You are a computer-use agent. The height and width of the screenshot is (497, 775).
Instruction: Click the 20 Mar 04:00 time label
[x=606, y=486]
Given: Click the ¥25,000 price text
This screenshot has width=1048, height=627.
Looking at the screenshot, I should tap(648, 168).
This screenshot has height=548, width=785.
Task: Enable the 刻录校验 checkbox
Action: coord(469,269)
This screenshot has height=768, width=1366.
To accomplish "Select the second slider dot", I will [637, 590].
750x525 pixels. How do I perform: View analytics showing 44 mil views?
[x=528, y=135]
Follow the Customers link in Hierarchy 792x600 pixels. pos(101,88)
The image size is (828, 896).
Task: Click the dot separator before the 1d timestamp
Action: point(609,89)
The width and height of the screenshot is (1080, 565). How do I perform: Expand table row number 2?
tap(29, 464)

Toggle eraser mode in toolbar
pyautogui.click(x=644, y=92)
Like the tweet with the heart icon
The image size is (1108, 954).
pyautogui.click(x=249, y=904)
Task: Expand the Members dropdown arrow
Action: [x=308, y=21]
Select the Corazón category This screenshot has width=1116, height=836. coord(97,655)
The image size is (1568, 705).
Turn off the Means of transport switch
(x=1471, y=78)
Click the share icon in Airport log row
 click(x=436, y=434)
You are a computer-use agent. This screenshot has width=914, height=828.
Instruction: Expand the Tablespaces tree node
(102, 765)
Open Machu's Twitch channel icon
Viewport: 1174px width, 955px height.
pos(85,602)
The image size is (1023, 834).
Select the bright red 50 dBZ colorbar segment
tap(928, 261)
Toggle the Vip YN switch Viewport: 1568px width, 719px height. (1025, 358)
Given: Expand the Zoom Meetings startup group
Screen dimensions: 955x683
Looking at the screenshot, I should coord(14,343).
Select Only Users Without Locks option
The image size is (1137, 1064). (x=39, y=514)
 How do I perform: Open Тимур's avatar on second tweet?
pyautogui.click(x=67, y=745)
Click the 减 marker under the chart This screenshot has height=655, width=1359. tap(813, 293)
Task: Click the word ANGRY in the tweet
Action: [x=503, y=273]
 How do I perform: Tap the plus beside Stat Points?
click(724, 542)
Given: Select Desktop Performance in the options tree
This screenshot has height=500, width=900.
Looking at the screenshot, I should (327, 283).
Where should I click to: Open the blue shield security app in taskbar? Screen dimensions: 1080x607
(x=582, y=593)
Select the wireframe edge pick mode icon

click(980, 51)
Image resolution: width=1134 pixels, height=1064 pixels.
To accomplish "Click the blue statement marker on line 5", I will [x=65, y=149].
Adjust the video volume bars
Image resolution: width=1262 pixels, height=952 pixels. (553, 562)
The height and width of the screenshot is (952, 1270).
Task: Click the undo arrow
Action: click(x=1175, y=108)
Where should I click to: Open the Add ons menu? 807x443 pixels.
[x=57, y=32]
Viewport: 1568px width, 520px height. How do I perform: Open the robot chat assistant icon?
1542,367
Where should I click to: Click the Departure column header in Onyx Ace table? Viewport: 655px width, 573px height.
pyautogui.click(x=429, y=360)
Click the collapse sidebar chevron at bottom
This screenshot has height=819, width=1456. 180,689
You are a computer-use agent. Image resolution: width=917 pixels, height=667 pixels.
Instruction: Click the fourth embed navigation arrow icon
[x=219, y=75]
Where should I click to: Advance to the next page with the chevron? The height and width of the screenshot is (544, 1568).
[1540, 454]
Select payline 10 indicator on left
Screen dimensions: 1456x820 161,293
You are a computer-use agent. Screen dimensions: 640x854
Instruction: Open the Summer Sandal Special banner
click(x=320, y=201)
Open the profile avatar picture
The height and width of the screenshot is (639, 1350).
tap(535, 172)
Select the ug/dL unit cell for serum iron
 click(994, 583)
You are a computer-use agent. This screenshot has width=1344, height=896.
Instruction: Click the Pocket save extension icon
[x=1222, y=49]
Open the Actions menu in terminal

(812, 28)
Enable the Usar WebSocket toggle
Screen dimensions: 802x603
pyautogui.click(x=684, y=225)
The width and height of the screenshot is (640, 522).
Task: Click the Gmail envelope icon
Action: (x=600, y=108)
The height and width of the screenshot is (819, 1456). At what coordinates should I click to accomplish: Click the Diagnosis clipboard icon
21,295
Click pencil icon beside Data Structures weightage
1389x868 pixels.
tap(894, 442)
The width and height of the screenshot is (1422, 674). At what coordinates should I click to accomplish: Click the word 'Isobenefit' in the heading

=-=-=

- _Exercise objective_: Rewrite all of the entries above, replacing "Instruction" with "Command" wherever it occurs and leaving everything else unchanged.

- _Response to this task_:
You are a computer-use agent. The height and width of the screenshot is (497, 775).
Command: Click the 20 Mar 04:00 time label
[x=606, y=486]
Given: Click the ¥25,000 price text
This screenshot has width=1048, height=627.
Looking at the screenshot, I should tap(648, 168).
This screenshot has height=548, width=785.
Task: Enable the 刻录校验 checkbox
Action: coord(469,269)
This screenshot has height=768, width=1366.
To accomplish "Select the second slider dot", I will [637, 590].
750x525 pixels. How do I perform: View analytics showing 44 mil views?
[x=528, y=135]
Follow the Customers link in Hierarchy 792x600 pixels. pos(101,88)
The image size is (828, 896).
Task: Click the dot separator before the 1d timestamp
Action: point(609,89)
The width and height of the screenshot is (1080, 565). How do I perform: Expand table row number 2?
tap(29, 464)

Toggle eraser mode in toolbar
pyautogui.click(x=644, y=92)
Like the tweet with the heart icon
The image size is (1108, 954).
pyautogui.click(x=249, y=904)
Task: Expand the Members dropdown arrow
Action: [x=308, y=21]
Select the Corazón category This screenshot has width=1116, height=836. coord(97,655)
The image size is (1568, 705).
Turn off the Means of transport switch
(x=1471, y=78)
Click the share icon in Airport log row
 click(x=436, y=434)
You are a computer-use agent. This screenshot has width=914, height=828.
Command: Expand the Tablespaces tree node
(102, 765)
Open Machu's Twitch channel icon
Viewport: 1174px width, 955px height.
pos(85,602)
The image size is (1023, 834).
Select the bright red 50 dBZ colorbar segment
tap(928, 261)
Toggle the Vip YN switch Viewport: 1568px width, 719px height. (1025, 358)
Given: Expand the Zoom Meetings startup group
Screen dimensions: 955x683
Looking at the screenshot, I should coord(14,343).
Select Only Users Without Locks option
The image size is (1137, 1064). (x=39, y=514)
 How do I perform: Open Тимур's avatar on second tweet?
pyautogui.click(x=67, y=745)
Click the 减 marker under the chart This screenshot has height=655, width=1359. tap(813, 293)
Task: Click the word ANGRY in the tweet
Action: [x=503, y=273]
 How do I perform: Tap the plus beside Stat Points?
click(724, 542)
Given: Select Desktop Performance in the options tree
This screenshot has height=500, width=900.
Looking at the screenshot, I should (327, 283).
Where should I click to: Open the blue shield security app in taskbar? Screen dimensions: 1080x607
(x=582, y=593)
Select the wireframe edge pick mode icon

click(980, 51)
Image resolution: width=1134 pixels, height=1064 pixels.
To accomplish "Click the blue statement marker on line 5", I will [x=65, y=149].
Adjust the video volume bars
Image resolution: width=1262 pixels, height=952 pixels. (553, 562)
The height and width of the screenshot is (952, 1270).
Task: Click the undo arrow
Action: click(x=1175, y=108)
Where should I click to: Open the Add ons menu? 807x443 pixels.
[x=57, y=32]
Viewport: 1568px width, 520px height. How do I perform: Open the robot chat assistant icon?
1542,367
Where should I click to: Click the Departure column header in Onyx Ace table? Viewport: 655px width, 573px height.
pyautogui.click(x=429, y=360)
Click the collapse sidebar chevron at bottom
This screenshot has height=819, width=1456. 180,689
You are a computer-use agent. Image resolution: width=917 pixels, height=667 pixels.
Command: Click the fourth embed navigation arrow icon
[x=219, y=75]
Where should I click to: Advance to the next page with the chevron? The height and width of the screenshot is (544, 1568).
[1540, 454]
Select payline 10 indicator on left
Screen dimensions: 1456x820 161,293
You are a computer-use agent. Screen dimensions: 640x854
Command: Open the Summer Sandal Special banner
click(x=320, y=201)
Open the profile avatar picture
The height and width of the screenshot is (639, 1350).
tap(535, 172)
Select the ug/dL unit cell for serum iron
 click(994, 583)
You are a computer-use agent. This screenshot has width=1344, height=896.
Command: Click the Pocket save extension icon
[x=1222, y=49]
Open the Actions menu in terminal

(812, 28)
Enable the Usar WebSocket toggle
Screen dimensions: 802x603
pyautogui.click(x=684, y=225)
The width and height of the screenshot is (640, 522).
Task: Click the Gmail envelope icon
Action: (x=600, y=108)
The height and width of the screenshot is (819, 1456). At what coordinates should I click to accomplish: Click the Diagnosis clipboard icon
21,295
Click pencil icon beside Data Structures weightage
1389x868 pixels.
tap(894, 442)
The width and height of the screenshot is (1422, 674). At what coordinates should I click to accomplish: Click the word 'Isobenefit' in the heading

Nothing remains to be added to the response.